# Gentoo - Problem z wersją PHP

## armen10

Witam

Mam duży problem na swoim serwerze mam zainstalowaną wersje php 5.3.14, a muszę ów wersje zmienić na 5.3.10, czy ma może ktoś jakąś radę ?

Z góry dzięki.

----------

## Jacekalex

Masz znacznie poważniejszy problem, zarówno 5.3.10 jak i 5.3.14 już wyleciały z portów z powodu dziur bezpieczeństwa, najmłodsza jest teraz 5.3.27.

Dlaczego musisz cofać w obrębie php-5.3, coś nie działa na nowej wersji?

Bo przynajmniej w teorii powinno działać wszystko, co jest zgodne z PHP-5.3.

Może w tej wersji 5.3.14 masz jakiegoś babola, przez którego cośtam nie idzie, jak powinno.

----------

## Kubala95

Właściwie na czym ci zależy ? W obrębie jednej linii nie dokonuje się żadnych znaczących zmian, nie powinno być problemów z interpretacją skryptów. 

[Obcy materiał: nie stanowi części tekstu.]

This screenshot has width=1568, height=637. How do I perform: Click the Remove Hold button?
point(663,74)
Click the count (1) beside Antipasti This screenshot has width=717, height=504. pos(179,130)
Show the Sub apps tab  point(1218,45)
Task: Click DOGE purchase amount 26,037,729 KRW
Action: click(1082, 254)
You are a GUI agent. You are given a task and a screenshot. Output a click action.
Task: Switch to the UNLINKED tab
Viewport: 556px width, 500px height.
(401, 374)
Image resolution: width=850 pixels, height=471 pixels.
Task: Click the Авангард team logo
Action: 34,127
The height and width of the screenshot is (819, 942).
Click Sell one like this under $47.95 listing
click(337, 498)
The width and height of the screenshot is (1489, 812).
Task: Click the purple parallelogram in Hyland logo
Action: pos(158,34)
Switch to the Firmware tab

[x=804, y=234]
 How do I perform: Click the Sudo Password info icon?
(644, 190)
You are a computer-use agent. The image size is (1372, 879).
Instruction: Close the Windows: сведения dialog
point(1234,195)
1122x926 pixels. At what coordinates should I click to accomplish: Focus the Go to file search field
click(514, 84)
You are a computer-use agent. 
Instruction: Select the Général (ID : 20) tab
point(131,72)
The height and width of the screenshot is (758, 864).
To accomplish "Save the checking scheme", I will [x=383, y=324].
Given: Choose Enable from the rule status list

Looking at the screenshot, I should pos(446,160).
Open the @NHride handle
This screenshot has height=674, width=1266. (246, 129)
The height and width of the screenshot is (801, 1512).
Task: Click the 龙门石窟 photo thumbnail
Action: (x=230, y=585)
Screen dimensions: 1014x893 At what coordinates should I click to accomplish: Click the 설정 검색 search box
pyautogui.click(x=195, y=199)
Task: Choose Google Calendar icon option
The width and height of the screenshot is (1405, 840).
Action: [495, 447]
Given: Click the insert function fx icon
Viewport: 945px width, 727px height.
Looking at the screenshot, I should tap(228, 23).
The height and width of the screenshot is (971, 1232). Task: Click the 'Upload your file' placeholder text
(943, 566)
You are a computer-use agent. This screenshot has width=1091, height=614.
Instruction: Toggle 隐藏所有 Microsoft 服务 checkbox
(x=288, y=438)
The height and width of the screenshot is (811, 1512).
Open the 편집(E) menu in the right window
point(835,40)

http://museum.php.net/php5/php-5.3.10.tar.bz2

Możesz skompilować starą wersję ręcznie, ale na własną odpowiedzialność, bo może dojść do konfliktu z Portage'em.

----------

## manwe_

Nie musi, wszystkie pliki wciąż są dostępne w repozytorium Portage http://sources.gentoo.org/cgi-bin/viewvc.cgi/gentoo-x86/dev-lang/php/?hideattic=0

Pozostaje zassać ebuild i wciągnąć do jakiegoś własnego PORTDIR_OVERLAY.

Inna sprawa to "wymóg" 5.3.10. Jeżeli jakaś aplikacja działa tylko na tej wersji i nie jest kompatybilna z wyższymi, choćby w ramach 5.3.x (już o 5.4 i 5.5 nie wspominam, chociaż one mają minimalne zmiany) to należy zmienić developera, a potem poprawić aplikację.

----------